Am diesjährigen Tag der Arbeit, dem Kampftag der Arbeiter:innen, spricht Jan Köstering, neu gewählter Bundestagsabgeordneter der Linken, auf der DGB-Kundgebung in Gummersbach.

Am diesjährigen Tag der Arbeit, dem Kampftag der Arbeiter:innen, ruft der Deutsche Gewerkschaftsbund und dessen Mitgliedsgewerkschaften zu bundesweiten Kundgebungen  auf. Unter dem Motto “Mach dich stark mit uns!” gehen wir am 1. Mai 2025 gemeinsam mit den Beschäftigten aller Branchen auf die Straße, um unsere Stimme für eine gerechte Arbeitswelt zu erheben.

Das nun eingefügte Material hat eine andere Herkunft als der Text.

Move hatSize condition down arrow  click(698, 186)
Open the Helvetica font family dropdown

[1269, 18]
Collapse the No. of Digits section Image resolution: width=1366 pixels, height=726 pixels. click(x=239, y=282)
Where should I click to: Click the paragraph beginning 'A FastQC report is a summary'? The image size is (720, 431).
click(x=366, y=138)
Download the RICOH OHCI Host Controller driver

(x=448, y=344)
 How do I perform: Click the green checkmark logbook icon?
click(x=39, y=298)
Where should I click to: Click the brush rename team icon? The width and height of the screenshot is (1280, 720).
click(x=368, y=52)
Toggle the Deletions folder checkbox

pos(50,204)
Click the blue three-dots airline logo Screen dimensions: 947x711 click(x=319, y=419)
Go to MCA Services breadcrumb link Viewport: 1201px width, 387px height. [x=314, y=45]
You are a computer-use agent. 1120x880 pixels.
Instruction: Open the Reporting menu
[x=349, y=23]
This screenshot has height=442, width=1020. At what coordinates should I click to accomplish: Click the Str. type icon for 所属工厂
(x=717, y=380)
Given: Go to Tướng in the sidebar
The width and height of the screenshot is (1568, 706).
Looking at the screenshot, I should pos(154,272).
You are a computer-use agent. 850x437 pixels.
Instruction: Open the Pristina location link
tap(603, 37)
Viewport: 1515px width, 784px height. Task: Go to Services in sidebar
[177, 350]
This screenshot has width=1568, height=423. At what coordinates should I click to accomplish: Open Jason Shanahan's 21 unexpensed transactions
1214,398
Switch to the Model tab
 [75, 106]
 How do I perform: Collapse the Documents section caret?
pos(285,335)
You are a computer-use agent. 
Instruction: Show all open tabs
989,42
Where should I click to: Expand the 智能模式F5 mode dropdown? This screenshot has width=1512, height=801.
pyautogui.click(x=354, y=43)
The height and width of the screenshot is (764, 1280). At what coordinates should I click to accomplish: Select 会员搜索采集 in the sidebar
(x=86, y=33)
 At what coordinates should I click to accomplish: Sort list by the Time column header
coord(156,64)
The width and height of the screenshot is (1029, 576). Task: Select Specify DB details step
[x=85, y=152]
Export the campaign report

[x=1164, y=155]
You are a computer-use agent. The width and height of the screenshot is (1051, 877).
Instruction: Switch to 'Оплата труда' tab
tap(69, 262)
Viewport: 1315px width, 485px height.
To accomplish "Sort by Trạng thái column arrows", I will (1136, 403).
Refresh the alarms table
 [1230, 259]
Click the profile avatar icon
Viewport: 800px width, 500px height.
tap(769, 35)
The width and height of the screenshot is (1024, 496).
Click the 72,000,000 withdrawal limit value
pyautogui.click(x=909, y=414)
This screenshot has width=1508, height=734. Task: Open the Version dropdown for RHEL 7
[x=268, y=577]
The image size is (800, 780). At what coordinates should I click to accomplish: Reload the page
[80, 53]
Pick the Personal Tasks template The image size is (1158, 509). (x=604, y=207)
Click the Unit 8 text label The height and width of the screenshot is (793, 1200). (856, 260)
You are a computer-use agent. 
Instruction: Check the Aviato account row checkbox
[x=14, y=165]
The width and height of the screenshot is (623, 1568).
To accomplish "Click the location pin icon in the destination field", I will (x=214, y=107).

Ich freue mich als neuer Bundestagsabgeordneter für Die Linke in meinem Wahlkreis in Gummersbach auf der dortigen Gewerkschaftsdemonstration sprechen zu dürfen – ab 11:00 auf dem Bismarckplatz.

Hände weg von unseren Rechten!

Union und SPD greifen unsere erkämpften Rechte an. Sie wollen die Arbeitszeiten ausweiten, Feiertage streichen und Überstunden für Unternehmen billiger machen. Das bedeutet mehr Stress, weniger Freizeit und schlechtere Lebensbedingungen für uns alle.

Während Milliarden in Panzer und Kampfflugzeuge fließen, wird bei uns gekürzt.Sozialleistungen werden gestrichen, Mieten steigen weiter, Energie und Lebensmittelpreise explodieren. Doch statt endlich die Superreichen daran zu beteiligen, dass das Leben für die Mehrheit einfacher wird, werden Erwerbslose und Geflüchtete zu Sündenböcken gemacht.

Wir sagen: Schluss damit!

Am 1. Mai gehen wir auf die Straße – für Löhne, die zum Leben reichen, eine soziale Absicherung, die diesen Namen verdient und eine Vermögensteuer für Millionäre und Milliardäre.

 

Als Partei Die Linke fordern wir:

  • Arbeitszeitverkürzung statt Verlängerung! Der Achtstundentag ist ein Erfolg der Arbeiter*innenbewegung erkämpft, – wir verteidigen ihn!
  • Mehr Zeit für uns und unsere Liebsten! Wir brauchen Entlastung und mehr Zeit für uns und unsere Familien, statt noch mehr Stress und höhere Profite für Konzerne.
  • Geld für das, was wirklich zählt! Wir brauchen gute Schulen und Kitas, bezahlbaren Wohnraum und einen funktionierenden Nahverkehr – statt Milliarden für mehr Waffen.

Alle unsere Rechte mussten erkämpft werden. Diese Aufgabe bleibt:

Lasst uns gemeinsam Druck machen – am 1. Mai und jeden Tag!